Extracted information -
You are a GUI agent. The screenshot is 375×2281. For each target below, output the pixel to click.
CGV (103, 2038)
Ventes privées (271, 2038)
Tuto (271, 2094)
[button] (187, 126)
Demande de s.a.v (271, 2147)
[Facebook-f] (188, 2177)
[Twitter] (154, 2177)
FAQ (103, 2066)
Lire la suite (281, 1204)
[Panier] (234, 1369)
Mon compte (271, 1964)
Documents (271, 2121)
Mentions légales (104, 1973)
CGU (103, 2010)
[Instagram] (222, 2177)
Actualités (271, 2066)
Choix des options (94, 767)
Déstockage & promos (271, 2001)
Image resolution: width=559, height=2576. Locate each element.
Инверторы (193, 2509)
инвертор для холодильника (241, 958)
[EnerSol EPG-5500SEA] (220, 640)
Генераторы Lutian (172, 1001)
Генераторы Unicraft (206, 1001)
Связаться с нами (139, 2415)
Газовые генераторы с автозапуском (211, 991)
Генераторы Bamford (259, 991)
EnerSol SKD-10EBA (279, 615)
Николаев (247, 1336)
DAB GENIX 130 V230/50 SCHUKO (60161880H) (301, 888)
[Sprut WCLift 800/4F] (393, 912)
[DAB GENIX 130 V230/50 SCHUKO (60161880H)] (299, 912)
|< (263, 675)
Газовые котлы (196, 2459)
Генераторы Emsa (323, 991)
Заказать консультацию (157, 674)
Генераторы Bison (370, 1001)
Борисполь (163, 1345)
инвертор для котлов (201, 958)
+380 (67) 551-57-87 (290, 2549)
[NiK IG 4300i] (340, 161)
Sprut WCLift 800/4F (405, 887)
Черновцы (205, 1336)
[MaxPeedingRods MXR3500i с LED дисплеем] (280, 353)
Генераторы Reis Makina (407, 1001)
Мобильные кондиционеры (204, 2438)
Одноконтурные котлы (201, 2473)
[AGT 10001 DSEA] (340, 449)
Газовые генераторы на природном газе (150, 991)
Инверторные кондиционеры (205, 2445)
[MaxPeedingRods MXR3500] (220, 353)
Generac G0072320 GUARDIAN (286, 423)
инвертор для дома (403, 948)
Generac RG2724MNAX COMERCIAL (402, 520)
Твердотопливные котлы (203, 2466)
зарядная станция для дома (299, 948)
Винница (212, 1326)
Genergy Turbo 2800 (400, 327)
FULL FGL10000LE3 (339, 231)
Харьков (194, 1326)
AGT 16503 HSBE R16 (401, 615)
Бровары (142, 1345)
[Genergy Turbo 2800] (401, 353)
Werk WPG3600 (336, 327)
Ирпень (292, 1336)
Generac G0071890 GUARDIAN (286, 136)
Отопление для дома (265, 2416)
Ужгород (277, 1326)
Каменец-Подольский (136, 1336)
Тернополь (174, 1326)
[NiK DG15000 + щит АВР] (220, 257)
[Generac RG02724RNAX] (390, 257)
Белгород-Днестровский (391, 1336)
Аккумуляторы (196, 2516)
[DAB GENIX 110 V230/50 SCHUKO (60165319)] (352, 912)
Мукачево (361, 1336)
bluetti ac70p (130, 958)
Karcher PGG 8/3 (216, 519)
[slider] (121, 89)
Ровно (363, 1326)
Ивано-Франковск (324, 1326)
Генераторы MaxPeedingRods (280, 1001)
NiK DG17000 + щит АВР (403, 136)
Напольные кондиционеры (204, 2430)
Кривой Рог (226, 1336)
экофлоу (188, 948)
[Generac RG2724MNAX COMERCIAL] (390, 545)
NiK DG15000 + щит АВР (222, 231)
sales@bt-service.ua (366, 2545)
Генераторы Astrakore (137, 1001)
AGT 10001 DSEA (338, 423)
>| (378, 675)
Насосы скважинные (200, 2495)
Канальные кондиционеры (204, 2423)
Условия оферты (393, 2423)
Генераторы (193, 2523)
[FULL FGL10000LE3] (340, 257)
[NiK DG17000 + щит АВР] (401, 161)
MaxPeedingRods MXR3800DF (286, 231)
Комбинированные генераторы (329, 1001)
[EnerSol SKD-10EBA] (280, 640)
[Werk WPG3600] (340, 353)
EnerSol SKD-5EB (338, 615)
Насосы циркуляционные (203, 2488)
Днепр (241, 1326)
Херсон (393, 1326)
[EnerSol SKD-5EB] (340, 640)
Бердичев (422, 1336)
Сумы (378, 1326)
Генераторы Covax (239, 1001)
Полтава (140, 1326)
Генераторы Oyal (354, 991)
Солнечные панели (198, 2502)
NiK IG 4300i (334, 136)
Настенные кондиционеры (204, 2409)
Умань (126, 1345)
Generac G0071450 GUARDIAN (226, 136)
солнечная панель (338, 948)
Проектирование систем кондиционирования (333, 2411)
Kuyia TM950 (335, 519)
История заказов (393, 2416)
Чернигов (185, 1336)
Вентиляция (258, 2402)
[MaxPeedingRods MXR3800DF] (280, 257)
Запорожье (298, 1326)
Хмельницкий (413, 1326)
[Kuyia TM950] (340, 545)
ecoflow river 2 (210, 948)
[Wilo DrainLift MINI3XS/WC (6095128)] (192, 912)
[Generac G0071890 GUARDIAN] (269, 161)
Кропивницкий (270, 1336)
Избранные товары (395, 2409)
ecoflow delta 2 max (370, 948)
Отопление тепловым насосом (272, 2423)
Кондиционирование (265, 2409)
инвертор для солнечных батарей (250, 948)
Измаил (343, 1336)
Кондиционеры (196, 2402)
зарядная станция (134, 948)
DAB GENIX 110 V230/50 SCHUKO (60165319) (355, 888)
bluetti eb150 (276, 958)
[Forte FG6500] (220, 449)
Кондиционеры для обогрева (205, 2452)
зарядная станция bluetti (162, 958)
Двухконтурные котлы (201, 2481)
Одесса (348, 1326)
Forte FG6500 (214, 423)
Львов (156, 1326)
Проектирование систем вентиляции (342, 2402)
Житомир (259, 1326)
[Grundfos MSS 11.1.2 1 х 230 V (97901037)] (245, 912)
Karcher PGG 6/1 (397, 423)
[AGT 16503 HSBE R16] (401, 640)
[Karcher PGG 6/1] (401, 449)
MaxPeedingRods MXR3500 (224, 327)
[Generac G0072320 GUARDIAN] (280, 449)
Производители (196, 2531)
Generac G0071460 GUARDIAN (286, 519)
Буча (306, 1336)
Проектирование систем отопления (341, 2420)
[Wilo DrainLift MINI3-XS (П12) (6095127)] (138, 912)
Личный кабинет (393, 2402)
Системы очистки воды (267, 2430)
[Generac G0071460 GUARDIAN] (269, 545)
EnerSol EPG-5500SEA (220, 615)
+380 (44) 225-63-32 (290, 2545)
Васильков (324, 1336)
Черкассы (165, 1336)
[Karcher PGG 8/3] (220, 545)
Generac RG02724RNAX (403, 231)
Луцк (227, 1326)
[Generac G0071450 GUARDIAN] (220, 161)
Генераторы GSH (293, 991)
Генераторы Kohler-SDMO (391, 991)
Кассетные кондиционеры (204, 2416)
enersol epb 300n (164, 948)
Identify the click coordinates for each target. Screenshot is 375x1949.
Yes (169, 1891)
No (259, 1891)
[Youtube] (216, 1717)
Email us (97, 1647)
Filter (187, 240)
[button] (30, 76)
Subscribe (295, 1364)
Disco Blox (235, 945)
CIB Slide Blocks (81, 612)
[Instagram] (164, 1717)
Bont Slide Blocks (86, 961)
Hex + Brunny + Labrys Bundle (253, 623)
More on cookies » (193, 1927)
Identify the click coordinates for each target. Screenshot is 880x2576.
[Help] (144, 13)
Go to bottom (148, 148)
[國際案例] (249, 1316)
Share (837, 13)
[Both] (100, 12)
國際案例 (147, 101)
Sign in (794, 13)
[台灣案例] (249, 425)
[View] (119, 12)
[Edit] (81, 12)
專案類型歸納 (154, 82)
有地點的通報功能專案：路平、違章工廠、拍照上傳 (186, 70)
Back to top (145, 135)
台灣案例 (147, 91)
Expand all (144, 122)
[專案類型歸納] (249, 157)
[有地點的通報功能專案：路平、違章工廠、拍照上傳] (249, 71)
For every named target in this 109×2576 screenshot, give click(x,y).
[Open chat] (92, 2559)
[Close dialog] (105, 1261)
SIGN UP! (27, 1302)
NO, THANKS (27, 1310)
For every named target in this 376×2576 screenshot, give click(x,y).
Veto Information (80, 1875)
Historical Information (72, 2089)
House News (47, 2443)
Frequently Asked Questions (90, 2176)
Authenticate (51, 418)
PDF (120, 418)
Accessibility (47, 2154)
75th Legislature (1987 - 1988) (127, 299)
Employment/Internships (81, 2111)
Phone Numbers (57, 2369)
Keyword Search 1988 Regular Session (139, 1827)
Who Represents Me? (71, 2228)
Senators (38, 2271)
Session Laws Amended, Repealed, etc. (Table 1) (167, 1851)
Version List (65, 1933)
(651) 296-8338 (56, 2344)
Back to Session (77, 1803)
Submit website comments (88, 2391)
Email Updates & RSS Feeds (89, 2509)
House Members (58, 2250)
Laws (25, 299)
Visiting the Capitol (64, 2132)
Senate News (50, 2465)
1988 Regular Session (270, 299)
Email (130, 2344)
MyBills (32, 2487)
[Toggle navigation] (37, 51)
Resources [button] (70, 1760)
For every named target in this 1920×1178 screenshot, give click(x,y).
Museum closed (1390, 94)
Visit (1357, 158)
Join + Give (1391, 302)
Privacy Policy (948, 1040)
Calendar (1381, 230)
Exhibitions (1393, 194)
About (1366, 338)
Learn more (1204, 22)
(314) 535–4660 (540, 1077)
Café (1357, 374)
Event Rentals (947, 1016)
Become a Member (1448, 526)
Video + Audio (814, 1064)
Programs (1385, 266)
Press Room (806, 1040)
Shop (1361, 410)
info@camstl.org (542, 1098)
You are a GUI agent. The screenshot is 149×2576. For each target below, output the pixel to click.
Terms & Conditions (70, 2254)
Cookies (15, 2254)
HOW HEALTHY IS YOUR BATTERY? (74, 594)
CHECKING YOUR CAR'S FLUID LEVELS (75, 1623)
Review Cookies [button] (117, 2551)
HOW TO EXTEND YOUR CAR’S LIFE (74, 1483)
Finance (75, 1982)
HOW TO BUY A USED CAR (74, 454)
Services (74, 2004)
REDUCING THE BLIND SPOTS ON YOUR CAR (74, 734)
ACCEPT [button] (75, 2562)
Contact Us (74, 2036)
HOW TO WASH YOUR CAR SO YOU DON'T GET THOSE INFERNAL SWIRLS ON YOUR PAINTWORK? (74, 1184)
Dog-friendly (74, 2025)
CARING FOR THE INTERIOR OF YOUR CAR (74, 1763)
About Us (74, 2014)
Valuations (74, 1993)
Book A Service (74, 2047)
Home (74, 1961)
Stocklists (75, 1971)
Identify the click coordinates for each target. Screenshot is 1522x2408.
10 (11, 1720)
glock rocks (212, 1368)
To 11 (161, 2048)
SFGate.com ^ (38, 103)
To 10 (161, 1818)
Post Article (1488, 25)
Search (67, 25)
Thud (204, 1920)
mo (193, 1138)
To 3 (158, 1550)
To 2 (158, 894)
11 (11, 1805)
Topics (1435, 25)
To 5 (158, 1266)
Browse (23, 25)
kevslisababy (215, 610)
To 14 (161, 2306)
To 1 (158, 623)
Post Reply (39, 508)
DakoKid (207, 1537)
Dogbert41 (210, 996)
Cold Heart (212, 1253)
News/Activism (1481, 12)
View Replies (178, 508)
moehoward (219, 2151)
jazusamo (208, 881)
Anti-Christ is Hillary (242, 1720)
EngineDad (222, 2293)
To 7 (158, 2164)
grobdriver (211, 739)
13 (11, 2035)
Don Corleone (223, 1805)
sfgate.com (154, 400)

Activity -
Out of the data above, give again only the lines starting at the one holding "Share (837, 13)" and ending at the one holding "Phone Numbers (57, 2369)", unchanged.

Solution -
Share (837, 13)
[Both] (100, 12)
國際案例 (147, 101)
Sign in (794, 13)
[台灣案例] (249, 425)
[View] (119, 12)
[Edit] (81, 12)
專案類型歸納 (154, 82)
有地點的通報功能專案：路平、違章工廠、拍照上傳 (186, 70)
Back to top (145, 135)
台灣案例 (147, 91)
Expand all (144, 122)
[專案類型歸納] (249, 157)
[有地點的通報功能專案：路平、違章工廠、拍照上傳] (249, 71)
For every named target in this 109×2576 screenshot, give click(x,y).
[Open chat] (92, 2559)
[Close dialog] (105, 1261)
SIGN UP! (27, 1302)
NO, THANKS (27, 1310)
For every named target in this 376×2576 screenshot, give click(x,y).
Veto Information (80, 1875)
Historical Information (72, 2089)
House News (47, 2443)
Frequently Asked Questions (90, 2176)
Authenticate (51, 418)
PDF (120, 418)
Accessibility (47, 2154)
75th Legislature (1987 - 1988) (127, 299)
Employment/Internships (81, 2111)
Phone Numbers (57, 2369)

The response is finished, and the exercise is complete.